Reviewed in the United States on February 19, 2002
The media equation, as introduced by Nass and Reeves, is that "media equals real life" and that our interactions with media are "fundamentally social and natural" (p. 5). This book is a popularization of established, replicated research on how people interact with television advertising, tutoring systems, error messages, loud noises, sudden movement, etc. For instance, one widely replicated result is that computer tutoring systems get better evaluations if the evaluation program is run on the same computer. Moving the reviewer to a new computer (with the same program), significantly lowers the score. The social science literature shows that teachers who collect their own evaluations score much more highly than those whose evaluations are collected by others. This is the kind of evidence Nass and Reeves bring to bear in support of the media equation. They don't claim that we are consciously thinking about the computer's feelings and don't want to hurt them. Rather, to the contrary, subjects claim they were doing no such thing. Yet the evidence of our behavior seems incontrovertible.
The media equation is a good enough predictor of user behavior, at least for telephone-based spoken dialog systems of the form my company builds, that it has informed our designs from top to bottom. Our applications apologize if they make a mistake. Callers respond well to this. Sure, the callers know they're talking to a machine, but this doesn't stop them from saying "thank you" when it's done or "please" before a query or feeling bad (or angry) if the computer can't understand them. Another strategy recommended by Nass and Reeves that we follow is trying to draw the caller in to work as a team with the computer; again, Nass and Reeves support this with several clever experiments. There is also a useful section on flattery, looking at the result of the computer flattering itself and its users; it turns out that we rate computers that flatter themselves more highly than ones that are neutral.
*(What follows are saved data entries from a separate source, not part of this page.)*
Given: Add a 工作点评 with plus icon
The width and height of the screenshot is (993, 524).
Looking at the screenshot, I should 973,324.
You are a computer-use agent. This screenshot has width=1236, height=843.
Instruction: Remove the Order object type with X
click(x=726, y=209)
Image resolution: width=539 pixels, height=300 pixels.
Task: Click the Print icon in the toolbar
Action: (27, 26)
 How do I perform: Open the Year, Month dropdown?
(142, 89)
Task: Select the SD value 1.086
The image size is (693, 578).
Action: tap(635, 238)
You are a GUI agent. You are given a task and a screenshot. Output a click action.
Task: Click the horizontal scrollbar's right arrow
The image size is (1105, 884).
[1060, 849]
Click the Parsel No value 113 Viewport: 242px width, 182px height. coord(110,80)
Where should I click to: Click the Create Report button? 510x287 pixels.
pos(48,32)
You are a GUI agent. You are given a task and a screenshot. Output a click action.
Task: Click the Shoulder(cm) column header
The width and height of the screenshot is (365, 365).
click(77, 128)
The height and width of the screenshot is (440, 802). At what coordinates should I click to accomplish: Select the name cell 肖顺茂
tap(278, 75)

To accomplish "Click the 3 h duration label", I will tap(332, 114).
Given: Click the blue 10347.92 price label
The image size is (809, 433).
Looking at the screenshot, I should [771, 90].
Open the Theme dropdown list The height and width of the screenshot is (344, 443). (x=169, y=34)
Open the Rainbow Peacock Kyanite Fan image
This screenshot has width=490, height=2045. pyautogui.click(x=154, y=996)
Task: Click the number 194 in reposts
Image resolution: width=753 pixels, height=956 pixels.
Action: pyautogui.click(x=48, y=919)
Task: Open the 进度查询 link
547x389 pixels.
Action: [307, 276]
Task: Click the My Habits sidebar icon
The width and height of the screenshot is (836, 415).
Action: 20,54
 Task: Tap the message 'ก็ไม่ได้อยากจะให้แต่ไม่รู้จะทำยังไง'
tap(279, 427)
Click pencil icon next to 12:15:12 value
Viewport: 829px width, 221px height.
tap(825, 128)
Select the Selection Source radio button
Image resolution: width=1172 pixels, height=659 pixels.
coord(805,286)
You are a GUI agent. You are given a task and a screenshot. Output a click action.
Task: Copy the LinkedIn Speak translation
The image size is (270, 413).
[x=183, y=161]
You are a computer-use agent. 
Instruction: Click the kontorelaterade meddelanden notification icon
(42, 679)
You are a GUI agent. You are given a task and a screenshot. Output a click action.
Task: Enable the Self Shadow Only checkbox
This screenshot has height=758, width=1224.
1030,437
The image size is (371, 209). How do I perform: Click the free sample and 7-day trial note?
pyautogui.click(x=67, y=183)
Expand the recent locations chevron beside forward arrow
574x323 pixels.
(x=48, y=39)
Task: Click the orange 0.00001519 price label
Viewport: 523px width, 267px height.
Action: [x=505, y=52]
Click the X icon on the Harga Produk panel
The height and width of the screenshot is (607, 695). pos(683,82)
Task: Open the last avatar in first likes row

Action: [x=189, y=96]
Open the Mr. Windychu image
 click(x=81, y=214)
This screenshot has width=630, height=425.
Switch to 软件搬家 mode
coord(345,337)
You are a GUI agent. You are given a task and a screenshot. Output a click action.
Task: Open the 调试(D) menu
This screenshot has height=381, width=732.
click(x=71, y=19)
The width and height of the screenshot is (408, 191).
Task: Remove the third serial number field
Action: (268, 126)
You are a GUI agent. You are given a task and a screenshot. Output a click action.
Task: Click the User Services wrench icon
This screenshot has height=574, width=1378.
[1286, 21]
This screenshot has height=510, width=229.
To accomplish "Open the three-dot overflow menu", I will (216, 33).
Among other interesting explanations you get in this book are why we're more tolerant of bad pictures than bad sound, why we focus on moving objects, speaking rate equilibrium, what we can do to make someone remember an event in a video, and the role of gender.
This book is very quick and easy to read. I read it in two days while on vacation it was so fascinating. In contrast to the classical yet dry social science format of hypothesis, experimental methodology, results, and essentially a summary of the results as a conclusion, Nass and Reeves only vaguely summarize their experimental methodology and take a no-holds-barred approach to drawing conclusions. This may annoy social scientists, most of whom expect their own kind to be far more circumspect.
This book is an absolute must-read for anyone designing mediated interfaces. For those who don't believe the results, I'd suggest running some experiments; our company did, and it made us believers.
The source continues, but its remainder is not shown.